We aim to reveal Mr Rickfield’s enmity by forming comparative views between the ruined house and its neighbour(Mr Rickfield’s house). After the bomb, the structures on the site were splited into pieces, leaving a chaotic scene on the street. However, Mr Rickfield’s house was showing a calm and peaceful scene where food lying on the bench. Probably he was preparing his victory dinner.
Part 1 Axo --- Explosion
/Part 2 Diagnosis/ /Scenarios & Findings/ The causes of anxiety disorders remain unclear, often arising from a complex interplay of social, psychological, and neurological factors.
In this work, I re-imagine an unexpected patient: a suburban house in Melbourne, diagnosed with an anxiety disorder.

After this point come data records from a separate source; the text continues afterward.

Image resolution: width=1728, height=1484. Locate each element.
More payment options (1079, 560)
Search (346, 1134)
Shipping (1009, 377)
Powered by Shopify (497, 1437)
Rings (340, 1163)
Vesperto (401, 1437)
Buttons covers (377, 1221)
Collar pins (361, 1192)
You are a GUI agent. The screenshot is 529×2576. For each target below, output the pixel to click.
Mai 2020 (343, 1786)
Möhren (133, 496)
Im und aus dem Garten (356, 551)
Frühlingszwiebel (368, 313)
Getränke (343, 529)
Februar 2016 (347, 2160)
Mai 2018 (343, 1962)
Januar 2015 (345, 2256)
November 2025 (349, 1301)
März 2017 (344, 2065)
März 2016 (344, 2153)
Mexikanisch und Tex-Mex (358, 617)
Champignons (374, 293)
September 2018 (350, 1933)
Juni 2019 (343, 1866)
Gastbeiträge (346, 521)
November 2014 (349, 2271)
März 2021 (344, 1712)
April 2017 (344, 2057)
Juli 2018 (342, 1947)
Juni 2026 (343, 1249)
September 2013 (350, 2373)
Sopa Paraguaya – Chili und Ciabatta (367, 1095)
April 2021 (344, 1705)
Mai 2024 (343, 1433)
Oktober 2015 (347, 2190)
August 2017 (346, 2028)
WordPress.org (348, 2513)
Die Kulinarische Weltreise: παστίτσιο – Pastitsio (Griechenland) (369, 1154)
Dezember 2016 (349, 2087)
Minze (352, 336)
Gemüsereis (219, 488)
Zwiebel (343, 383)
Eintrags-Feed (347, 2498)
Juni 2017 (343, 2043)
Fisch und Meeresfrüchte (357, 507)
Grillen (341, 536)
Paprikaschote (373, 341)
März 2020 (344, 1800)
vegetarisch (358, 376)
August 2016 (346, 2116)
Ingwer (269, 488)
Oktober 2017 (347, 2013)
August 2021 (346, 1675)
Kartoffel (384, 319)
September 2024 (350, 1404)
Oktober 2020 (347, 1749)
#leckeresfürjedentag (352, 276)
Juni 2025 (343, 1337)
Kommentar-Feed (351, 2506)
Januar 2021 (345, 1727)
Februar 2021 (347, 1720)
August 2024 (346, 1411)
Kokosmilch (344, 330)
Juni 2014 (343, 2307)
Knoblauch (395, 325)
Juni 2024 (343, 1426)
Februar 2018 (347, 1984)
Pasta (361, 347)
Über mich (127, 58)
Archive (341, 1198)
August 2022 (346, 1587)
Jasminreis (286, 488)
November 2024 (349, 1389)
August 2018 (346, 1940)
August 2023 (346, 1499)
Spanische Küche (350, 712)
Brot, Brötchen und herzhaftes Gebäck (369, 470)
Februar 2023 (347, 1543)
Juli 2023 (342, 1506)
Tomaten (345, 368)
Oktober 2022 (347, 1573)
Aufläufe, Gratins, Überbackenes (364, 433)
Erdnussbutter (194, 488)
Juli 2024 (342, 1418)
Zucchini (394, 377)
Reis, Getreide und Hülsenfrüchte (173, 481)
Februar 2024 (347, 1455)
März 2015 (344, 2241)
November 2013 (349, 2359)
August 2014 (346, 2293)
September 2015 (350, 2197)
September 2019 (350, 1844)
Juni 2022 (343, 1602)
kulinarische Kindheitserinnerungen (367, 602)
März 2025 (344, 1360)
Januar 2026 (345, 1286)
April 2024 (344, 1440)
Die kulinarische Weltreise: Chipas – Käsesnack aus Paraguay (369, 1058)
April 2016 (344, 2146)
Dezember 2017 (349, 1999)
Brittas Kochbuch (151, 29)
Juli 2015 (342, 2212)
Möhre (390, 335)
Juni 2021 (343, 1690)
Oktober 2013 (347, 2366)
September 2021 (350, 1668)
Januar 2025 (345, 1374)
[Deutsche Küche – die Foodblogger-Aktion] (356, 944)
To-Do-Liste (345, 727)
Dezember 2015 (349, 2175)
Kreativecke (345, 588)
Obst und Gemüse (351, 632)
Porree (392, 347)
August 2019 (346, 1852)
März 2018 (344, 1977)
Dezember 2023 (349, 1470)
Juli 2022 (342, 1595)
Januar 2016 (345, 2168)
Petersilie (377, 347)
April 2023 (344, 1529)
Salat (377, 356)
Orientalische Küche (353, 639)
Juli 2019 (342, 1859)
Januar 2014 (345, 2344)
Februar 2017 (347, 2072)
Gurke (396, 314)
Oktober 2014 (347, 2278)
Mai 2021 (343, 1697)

This phenomenon stems from the excessive expectations placed on houses by rapid urban development.
Houses are burdened with responsibilities beyond their function—providing security, symbolizing status through luxury, and integrating seamlessly into communities. These external pressures relentlessly shape the house, leaving it uncertain of its identity. This imagined diagnosis explores the consequences of these societal demands, shedding light on the fragility of spaces under the weight of expectation.